* _INSTRUCTION A_: Copy both records that follow the forum thread line for line, leaving out the pictures.

* _SELECTED PASSAGE_:
Im not a fan of bitless after watching a girl with her show jumper get out of control in the show jumping ring during a competition with it. The trainer switched the horse over to just a plain snaffle bit and it was like a whole different horse that walked into that ring, 100% under control with the same rider. I think the bitless are for that small group of special horses that work better in them then a bit.


----------



## MyMiniGal (Oct 22, 2013)

Well, honestly, that is what I was thinking...that a horse, really would behave better, with a bit of some kind. Will definitely try a soft bit, first.


----------



## Becky Horat (Oct 22, 2013)

Our wonderful Sammy, has an underbite as well. We knew this when we bought him, but his outstanding disposition for a driving horse was our main attraction to him. We have had NO regrets. We drive him in a snaffle type bits. He has had no problems at all. His teeth have been checked and worked on regularly since a young age. He's now 5 and all seems just fine. And as far as showing....go for it!! We show him in everything except Halter. And they say he can show Halter, as he's a gelding and they don't check teeth unless moving up in championship classes. But, don't think an underbite is a good trait for a Halter class IMO. He has done very well in Hunter and Halter and Driving Obstacle. We also show him Reinsmanship and the regular driving classes. So, don't let the underbite stop you from showing. Also showing in CDE or driven Dressage or trail driving or Open shows.

As far as the bitless bridle. My opinion, unless they have a real reason they can NOT wear a bit...not just because they don't want to, I feel a horse is much better trained and responsive w/ a bit....especially driving. I've tried the bitless bridle and have ridden some horses in side pulls in situations, but still would always train my horses in a bit. Again, just my opinion.


----------



## MyMiniGal (Oct 22, 2013)

I would only be able to show her in open shows, as she has no papers. I think her Sire was R, and her Dam was A and R...not sure on all of that though, as I have never checked into that. I honestly, didn't know any better, when it came to papers and showing and all of that. I knew you had to have papers to show, but that wasn't why I was wanting her. I could of gotten a mini for less, without papers too, but her and I clicked. There is something said for clicking with a horse, right off. It was funny, as when I first saw her and the owners were showing all Halo knew, which honestly, to me was a lot, Halo kept wanting to be with me. Even without papers and all of that, she is worth the moon to me. Underbite and all.





I am so glad I asked this question on here though. Not only has it given me the answer I was hoping to hear, but also, to realize, I'm not the only one, with a "special" mini.


----------



## CZP1 (Oct 23, 2013)

Sorry no pictures yet, but as you can tell everybody has an underbite 

You can still use a bit. You just have to work on her accepting the bit and it will all come together. Sorry so vague but there is alot of great advice here.


----------



## MyMiniGal (Oct 23, 2013)

All is good now. No worries on my end, anymore. Will just treat her as a horse, like she has no underbite, but always keep it in mind, that she may need a different bit, due to it or something, and will plan on having yearly check-ups, which I would of anyway, and let the vet decide on when things need to be done with her mouth. Didn't realize how common this seems to be in them.

Thank you everyone, who took the time to respond. I really appreciate it.


----------

* _DATA TO PROCESS_:
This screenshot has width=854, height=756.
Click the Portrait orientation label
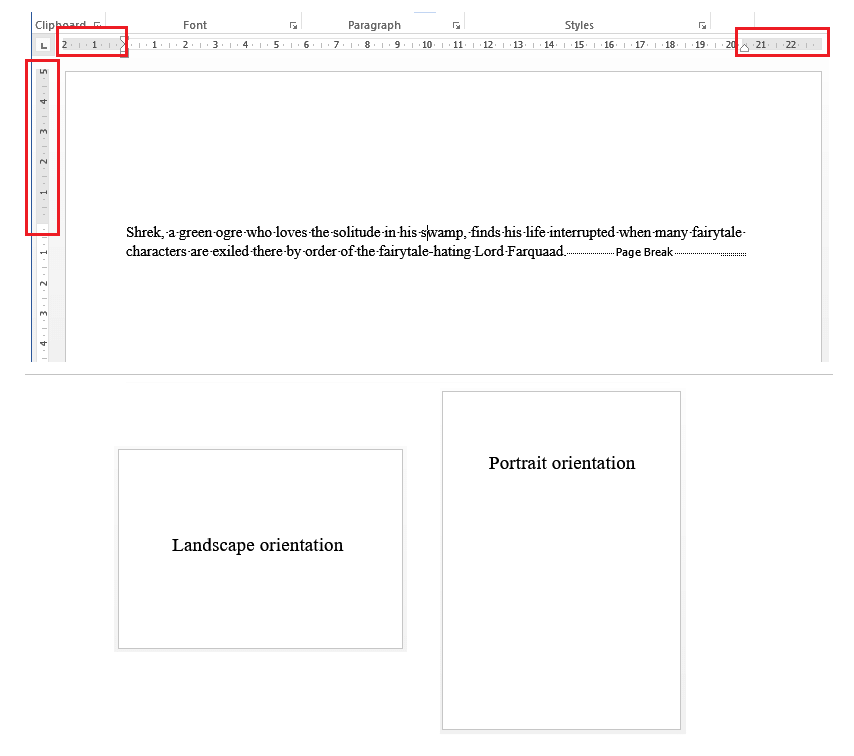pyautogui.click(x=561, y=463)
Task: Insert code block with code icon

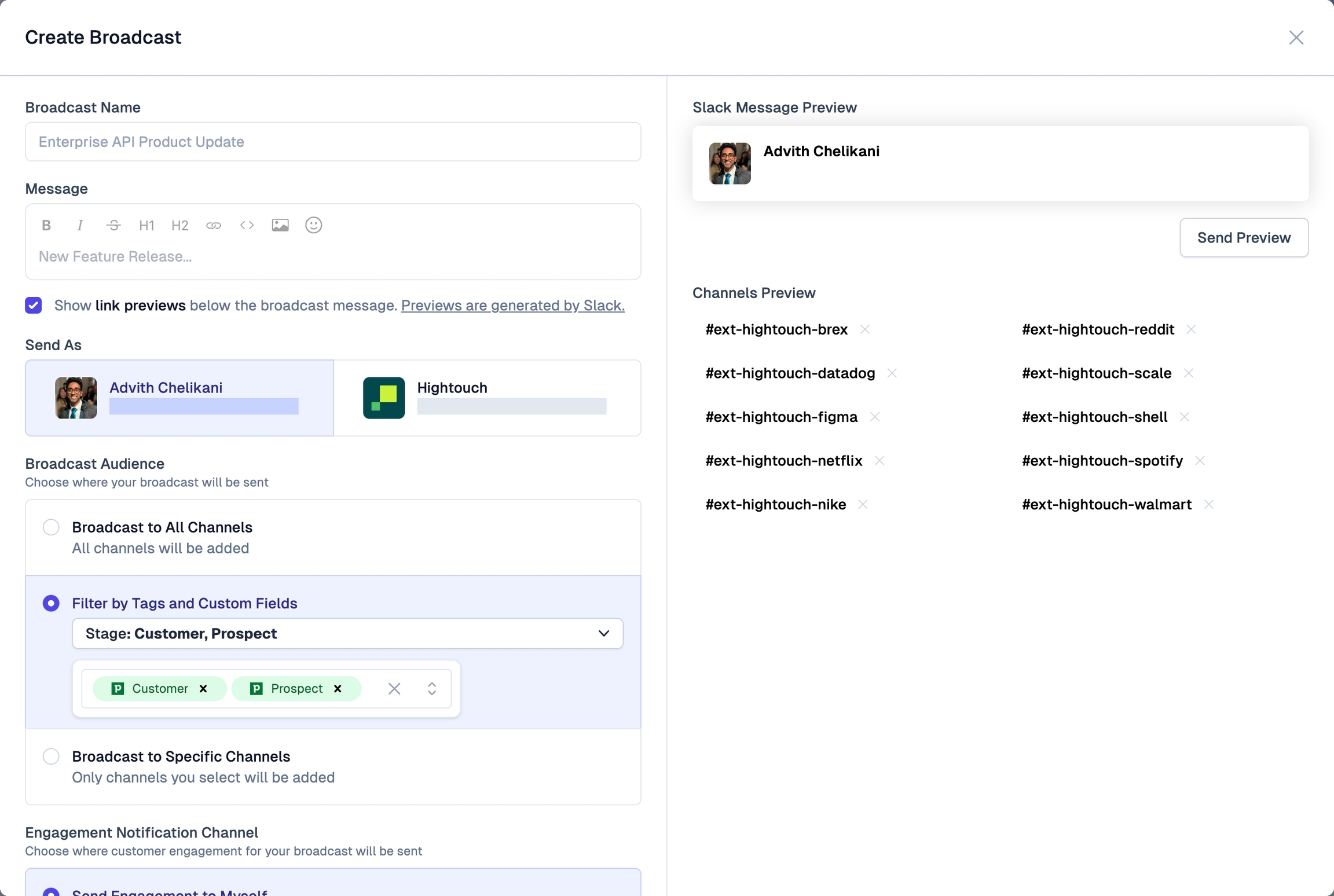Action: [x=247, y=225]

* _INSTRUCTION B_: Repeat, word for word, the stretch of the forum thread from "Sorry no pictures" through "MyMiniGal (Oct 23, 2013)".

* _RESULT A_:
This screenshot has width=854, height=756.
Click the Portrait orientation label
pyautogui.click(x=561, y=463)
Task: Insert code block with code icon

Action: [x=247, y=225]

* _RESULT B_:
Sorry no pictures yet, but as you can tell everybody has an underbite 

You can still use a bit. You just have to work on her accepting the bit and it will all come together. Sorry so vague but there is alot of great advice here.


----------



## MyMiniGal (Oct 23, 2013)